Via Eric Kleefeld at TPM, we learn that former Pennsylvania Senator (and possible 2012 Republican presidential hopeful) Rick Santorum has deemed Imam Feisal Abdul Rauf “a jihadist, he’s just not a violent jihadist” because he has been critical of American foreign policy, and innocent lives lost around the world as a result of it. He told Fox News that Rauf isn’t a “moderate” and implied he’s therefore anti-American.

Santorum’s attempt to portray Islam as an enemy of America, its values, and indeed western civilization is nothing new. After Santorum lost his Senate seat in 2006, he became the director of the conservative Ethics and Public Policy Center’s Program to Promote and Protect America’s Freedom. In that role, he made combatting “jihadis” a focal point of his activities.

But Santorum never let go of his old culture war issues — in fact they became a central facet of his ideology against Islam. I had the chance to interview Santorum in late 2007, as the Republican presidential primary was in full swing, and the candidates were trying not only to out-values-voters each other, but demonstrate their tough-on-terrorism cred.

When I interviewed him, he was fresh off speaking at David Horowitz’s Islamofascism Awareness Week as well as to a group of pastors at Rod Parsley’s Center for Moral Clarity. And in our interview, he asserted that it was essential for conservatives to keep America Christian in order to defeat “jihadis.” Speaking of the speech he gave to Parsley’s group, he told me:

I equated the importance of winning the culture war here in this country as a prerequisite to be able to successfully win the war against these jihadis over the long term. And I made the comparison that if you look at Europe, Europe is not fighting by and large. And the reason they’re not fighting is because they’ve lost the culture war. They are a post-Christian country, they are not a people of faith, their churches are empty, they are people who are not reproducing at any rate to sustain a population. I think the number I heard is every 32 years the population,  the European population of Europe will be reduced by 50%. That’s how bad their birthrates are. This is in many respects a dying continent from the standpoint of European-Europeans. And if we lose faith, and we lose the culture war and become a completely secular, materialistic society, then we will go the way of the Europeans and we will have no heart to face these people. The problem with the Europeans is that they are completely secular folks, by and large, who see the world through the eyes of reason. Well, these people don’t – these people reject reason. These people say that their lives are governed by faith, period, by the rule of law.

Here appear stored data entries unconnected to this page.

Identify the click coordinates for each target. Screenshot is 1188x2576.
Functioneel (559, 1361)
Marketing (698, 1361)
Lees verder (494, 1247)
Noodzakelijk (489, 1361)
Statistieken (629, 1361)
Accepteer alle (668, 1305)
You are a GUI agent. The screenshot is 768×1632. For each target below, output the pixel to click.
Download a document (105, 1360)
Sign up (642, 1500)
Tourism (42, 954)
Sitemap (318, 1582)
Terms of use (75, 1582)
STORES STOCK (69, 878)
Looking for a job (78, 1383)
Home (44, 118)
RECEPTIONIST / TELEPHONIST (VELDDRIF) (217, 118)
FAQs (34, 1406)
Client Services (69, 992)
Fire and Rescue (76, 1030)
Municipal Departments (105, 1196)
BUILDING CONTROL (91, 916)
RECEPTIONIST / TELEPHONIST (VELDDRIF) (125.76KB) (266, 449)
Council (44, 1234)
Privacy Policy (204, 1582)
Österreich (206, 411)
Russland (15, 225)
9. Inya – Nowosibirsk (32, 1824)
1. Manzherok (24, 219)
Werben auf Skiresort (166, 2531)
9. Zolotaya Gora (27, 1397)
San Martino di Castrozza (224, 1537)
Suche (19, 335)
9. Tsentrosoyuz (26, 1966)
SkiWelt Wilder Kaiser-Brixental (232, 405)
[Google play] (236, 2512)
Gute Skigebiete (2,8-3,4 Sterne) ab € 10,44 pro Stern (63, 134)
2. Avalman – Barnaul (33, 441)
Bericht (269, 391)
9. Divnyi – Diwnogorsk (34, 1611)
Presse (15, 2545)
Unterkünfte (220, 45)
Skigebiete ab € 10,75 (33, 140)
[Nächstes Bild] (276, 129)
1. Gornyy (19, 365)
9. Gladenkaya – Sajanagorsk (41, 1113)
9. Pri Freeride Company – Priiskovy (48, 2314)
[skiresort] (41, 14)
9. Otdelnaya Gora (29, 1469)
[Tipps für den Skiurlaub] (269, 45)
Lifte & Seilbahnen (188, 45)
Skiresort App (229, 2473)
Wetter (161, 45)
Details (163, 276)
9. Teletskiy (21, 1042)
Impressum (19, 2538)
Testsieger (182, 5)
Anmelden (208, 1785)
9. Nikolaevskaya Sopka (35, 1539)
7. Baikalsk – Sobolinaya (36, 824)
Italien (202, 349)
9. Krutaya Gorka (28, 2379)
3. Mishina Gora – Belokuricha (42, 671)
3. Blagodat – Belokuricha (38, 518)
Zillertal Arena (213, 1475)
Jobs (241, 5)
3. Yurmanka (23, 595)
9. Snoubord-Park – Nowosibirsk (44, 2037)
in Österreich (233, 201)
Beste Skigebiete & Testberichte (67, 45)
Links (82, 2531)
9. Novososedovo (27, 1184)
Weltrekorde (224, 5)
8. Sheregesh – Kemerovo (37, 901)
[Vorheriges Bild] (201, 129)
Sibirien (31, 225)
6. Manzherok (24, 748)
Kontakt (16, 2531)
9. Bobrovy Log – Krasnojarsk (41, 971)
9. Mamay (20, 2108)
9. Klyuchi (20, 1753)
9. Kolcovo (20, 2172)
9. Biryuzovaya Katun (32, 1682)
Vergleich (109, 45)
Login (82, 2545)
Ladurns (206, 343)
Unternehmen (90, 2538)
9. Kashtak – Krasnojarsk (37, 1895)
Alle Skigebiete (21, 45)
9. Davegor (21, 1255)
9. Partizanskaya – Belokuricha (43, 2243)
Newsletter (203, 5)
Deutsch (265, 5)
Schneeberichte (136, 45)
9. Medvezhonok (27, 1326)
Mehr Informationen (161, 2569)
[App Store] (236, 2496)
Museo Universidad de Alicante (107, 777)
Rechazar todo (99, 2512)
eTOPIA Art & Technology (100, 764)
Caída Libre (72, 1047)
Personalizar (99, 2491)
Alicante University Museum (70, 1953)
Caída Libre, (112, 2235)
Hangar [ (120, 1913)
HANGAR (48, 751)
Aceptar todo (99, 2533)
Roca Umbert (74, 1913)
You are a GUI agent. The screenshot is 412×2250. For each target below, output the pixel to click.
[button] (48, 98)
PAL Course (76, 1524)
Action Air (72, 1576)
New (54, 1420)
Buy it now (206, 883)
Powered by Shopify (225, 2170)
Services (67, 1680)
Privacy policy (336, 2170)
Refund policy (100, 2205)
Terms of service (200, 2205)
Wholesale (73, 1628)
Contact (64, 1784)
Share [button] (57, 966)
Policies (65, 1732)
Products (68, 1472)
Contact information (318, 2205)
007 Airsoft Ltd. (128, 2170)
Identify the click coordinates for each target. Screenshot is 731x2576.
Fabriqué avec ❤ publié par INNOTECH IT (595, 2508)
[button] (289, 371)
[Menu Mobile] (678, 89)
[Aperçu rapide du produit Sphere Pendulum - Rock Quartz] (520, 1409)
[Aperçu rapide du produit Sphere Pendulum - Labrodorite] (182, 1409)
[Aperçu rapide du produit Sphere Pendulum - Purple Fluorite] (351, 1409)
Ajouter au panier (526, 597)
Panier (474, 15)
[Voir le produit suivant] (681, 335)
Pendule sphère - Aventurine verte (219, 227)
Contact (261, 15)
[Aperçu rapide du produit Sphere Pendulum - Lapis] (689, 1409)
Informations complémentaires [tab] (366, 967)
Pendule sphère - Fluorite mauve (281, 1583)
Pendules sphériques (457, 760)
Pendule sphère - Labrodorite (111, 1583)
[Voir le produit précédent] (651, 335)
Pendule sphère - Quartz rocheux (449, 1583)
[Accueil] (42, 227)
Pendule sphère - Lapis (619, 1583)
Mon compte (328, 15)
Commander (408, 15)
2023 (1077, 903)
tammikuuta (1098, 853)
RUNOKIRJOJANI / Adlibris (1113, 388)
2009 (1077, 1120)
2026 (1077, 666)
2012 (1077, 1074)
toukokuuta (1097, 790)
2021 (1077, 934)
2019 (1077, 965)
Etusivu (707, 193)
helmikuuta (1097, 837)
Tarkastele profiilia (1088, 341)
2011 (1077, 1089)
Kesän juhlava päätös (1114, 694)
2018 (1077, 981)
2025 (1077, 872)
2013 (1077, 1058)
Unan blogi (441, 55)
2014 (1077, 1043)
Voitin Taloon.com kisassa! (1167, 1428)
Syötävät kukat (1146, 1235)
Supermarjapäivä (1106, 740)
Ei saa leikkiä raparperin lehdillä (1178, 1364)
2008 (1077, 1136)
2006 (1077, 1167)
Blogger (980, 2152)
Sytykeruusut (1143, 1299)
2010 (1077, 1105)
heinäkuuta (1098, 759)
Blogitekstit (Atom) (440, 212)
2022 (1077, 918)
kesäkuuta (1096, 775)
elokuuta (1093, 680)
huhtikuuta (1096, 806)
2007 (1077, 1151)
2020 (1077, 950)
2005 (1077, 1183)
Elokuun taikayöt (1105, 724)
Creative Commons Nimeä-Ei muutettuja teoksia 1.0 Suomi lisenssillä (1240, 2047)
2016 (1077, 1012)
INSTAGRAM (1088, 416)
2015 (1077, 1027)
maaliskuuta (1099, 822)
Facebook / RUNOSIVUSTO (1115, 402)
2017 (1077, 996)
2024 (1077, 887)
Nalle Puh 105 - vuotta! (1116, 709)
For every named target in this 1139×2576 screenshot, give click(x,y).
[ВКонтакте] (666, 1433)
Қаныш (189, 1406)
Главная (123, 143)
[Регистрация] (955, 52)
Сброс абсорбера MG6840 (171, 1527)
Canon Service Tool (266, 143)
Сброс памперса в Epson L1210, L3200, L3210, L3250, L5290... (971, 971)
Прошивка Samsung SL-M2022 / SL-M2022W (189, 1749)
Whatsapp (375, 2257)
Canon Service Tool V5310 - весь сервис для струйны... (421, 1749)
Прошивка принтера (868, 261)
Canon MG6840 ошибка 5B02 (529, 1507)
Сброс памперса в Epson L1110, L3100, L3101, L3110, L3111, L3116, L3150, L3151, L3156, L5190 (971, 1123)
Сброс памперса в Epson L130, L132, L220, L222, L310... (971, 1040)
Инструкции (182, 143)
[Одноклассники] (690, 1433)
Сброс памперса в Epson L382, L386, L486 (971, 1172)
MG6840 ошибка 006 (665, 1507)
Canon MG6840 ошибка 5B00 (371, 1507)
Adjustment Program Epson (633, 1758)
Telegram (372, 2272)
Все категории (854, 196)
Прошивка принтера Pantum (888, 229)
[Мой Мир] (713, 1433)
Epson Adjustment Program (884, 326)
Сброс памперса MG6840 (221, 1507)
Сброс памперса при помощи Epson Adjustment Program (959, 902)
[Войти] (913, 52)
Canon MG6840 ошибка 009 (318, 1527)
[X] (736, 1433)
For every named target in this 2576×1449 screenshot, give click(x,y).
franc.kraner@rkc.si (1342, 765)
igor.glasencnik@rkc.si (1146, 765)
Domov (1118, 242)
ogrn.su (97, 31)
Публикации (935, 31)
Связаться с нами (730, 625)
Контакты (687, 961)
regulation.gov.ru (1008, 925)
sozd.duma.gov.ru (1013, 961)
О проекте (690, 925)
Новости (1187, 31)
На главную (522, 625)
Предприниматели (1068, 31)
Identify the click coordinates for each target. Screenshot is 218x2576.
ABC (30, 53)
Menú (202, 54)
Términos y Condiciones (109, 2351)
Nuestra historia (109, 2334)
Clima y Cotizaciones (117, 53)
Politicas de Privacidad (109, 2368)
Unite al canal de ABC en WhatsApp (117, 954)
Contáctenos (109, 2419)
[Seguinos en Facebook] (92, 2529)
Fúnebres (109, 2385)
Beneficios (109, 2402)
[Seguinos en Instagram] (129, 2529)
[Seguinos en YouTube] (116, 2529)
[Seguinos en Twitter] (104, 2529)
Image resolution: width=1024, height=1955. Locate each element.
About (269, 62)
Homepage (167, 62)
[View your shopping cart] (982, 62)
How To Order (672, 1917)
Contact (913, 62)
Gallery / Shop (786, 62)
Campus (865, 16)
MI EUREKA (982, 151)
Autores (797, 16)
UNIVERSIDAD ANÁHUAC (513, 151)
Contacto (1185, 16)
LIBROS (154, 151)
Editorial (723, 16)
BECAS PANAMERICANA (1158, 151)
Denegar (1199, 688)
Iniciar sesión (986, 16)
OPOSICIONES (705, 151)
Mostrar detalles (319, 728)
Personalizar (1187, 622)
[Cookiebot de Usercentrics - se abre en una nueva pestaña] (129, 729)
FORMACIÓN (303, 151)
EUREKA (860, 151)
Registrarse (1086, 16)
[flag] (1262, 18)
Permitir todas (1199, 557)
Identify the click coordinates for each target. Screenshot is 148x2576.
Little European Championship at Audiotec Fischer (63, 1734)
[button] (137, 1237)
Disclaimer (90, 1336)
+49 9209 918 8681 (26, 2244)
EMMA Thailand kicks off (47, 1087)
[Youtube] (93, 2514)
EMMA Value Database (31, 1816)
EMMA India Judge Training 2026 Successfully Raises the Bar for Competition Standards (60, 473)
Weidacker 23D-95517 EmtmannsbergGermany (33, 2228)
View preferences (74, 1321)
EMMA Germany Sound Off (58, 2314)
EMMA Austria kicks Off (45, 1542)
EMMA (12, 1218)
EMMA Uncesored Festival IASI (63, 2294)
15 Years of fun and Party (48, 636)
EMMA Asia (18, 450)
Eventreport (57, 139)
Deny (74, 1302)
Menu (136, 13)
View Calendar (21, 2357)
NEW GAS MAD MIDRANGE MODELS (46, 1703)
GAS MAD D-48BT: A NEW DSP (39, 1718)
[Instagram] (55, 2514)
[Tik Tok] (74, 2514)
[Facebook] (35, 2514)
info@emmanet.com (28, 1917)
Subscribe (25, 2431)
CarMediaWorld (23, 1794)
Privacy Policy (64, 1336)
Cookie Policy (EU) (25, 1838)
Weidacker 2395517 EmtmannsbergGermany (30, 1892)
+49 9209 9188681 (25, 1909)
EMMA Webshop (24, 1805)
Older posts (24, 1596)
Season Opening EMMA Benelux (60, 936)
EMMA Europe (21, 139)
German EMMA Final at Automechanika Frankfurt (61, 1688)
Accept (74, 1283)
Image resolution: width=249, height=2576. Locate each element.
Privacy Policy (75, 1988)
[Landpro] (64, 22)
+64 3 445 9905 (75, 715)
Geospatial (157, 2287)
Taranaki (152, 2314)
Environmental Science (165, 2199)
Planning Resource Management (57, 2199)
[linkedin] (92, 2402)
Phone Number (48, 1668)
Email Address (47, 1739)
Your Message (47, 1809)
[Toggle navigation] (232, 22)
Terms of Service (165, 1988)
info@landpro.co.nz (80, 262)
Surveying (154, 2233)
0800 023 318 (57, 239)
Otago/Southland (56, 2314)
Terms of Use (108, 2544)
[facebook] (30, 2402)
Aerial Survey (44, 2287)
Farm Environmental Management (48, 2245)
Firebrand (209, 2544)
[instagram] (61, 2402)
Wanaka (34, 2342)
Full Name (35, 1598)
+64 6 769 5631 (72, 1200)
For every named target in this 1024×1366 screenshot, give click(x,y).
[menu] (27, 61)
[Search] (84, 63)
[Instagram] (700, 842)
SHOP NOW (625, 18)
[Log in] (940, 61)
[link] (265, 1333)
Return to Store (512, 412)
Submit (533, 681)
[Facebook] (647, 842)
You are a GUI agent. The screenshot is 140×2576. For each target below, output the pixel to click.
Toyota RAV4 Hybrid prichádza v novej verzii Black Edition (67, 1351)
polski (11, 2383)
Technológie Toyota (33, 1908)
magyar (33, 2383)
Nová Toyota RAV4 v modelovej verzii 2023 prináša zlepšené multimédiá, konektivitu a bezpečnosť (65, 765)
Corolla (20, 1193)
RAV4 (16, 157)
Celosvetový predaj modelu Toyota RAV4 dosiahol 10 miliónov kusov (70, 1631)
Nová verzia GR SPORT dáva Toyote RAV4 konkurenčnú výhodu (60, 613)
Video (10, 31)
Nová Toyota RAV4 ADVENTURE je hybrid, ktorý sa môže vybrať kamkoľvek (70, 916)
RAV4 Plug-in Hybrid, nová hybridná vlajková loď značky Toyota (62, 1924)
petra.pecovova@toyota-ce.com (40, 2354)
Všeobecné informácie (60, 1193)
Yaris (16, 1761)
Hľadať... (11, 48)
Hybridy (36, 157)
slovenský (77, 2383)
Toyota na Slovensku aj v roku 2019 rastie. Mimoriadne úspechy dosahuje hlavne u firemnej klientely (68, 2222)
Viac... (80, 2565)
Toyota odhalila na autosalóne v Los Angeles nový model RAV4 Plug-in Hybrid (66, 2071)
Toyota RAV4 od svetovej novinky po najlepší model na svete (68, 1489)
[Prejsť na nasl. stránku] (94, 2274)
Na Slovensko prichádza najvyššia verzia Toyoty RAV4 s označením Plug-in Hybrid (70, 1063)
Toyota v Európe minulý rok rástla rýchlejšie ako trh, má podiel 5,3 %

That was handed down in Sharia. And it is all-encompassing and it is perfect and it is not to be added to. And that there is no room for this.

In other words, for Santorum, having a “Christian nation” is the only way to combat Islam because a secular country wouldn’t grasp the irrationality of  jihadists. I also asked Santorum about a comment Gary Bauer made at the 2007 Values Voters Summit, that fighting terrorism was a “life” issue for “values voters.” To that, Santorum responded:

I think for values voters, it’s even more specifically Christendom. Which is western civilization, I know we don’t like to say that anymore, but it is one and the same. So I think most voters see it that way, values voters see it that way, they’re very concerned about – they are people of faith so they understand that these jihadists are people of faith and are in some respect – I wouldn’t say respect for them – but certainly understand them in that these are people who are strict adherents to the word of God. . . . When evangelicals and orthodox Catholics listen to that, they say, these people are dangerous but they certainly are people of faith, and these are people of faith who want to destroy Christianity. They want to destroy the West, who see us as heretics, who see us as infidels, and as a result, we are concerned about that. We understand that struggle.

Western civilization is Christendom, in Santorum’s view. Which means, of course, that there’s no room even for someone like Rauf who is so obviously not a threat to American values — he admires and promotes American values. Which makes clear that the threat isn’t a violent one to someone like Santorum — it’s a religious one.